The News
U.S. Commerce Secretary Gina Raimondo said Wednesday that the U.S. should avoid decoupling entirely from China, and focus instead on limiting Beijing’s access to key technology such as advanced AI equipment.
“We don’t want to delink ourselves economically,” Raimondo said at the Semafor World Economy Summit in Washington. “That would be a bad thing ... even from China.”
“If stuff is readily available around the world, I don’t want to prevent U.S. companies from selling that to China,” she said, noting that U.S. companies continue to sell billions of dollars worth of semiconductors to China.
In key sectors, however, Raimondo stressed the need to cut off China’s supply. “If it’s our crown jewels, our most sophisticated AI, most sophisticated chips, most sophisticated chip equipment?

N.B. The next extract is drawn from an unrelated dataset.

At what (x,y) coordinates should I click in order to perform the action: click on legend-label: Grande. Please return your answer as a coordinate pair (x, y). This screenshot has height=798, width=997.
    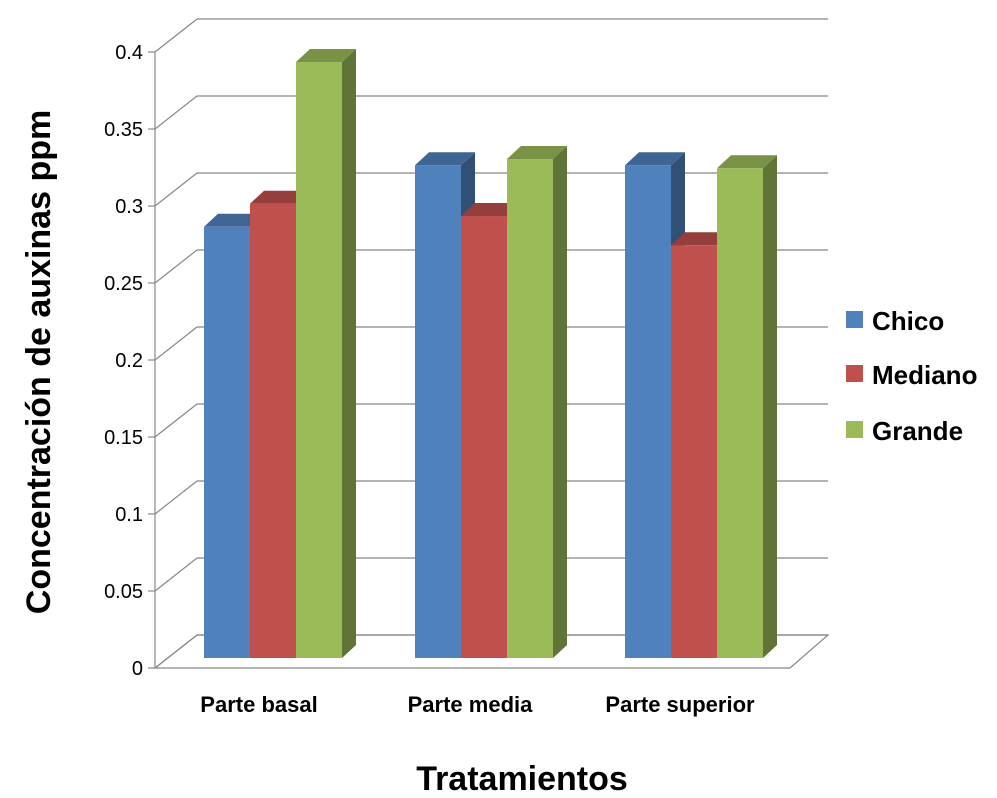
    Looking at the image, I should click on (918, 431).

No, that is national security. I don’t care how much revenue you have to give up, you’re not allowed to sell that to China.”
Know More
Under Raimondo’s leadership, the Commerce Department has launched extensive export controls on U.S. chips and advanced semiconductors, an approach National Security Advisor Jake Sullivan has described as ”a small yard and a high fence.”
Raimondo’s comments come at a moment of relative thawing between the Biden administration and Xi Jinping’s China. ”The China-U.S. relationship is beginning to stabilize,” the Chinese Ministry of Foreign Affairs said in a readout summarizing a conversation between the two leaders in early April. The U.S. and Chinese defense chiefs had their first substantive talks in almost 18 months on Tuesday, and talks on AI are expected in the coming weeks.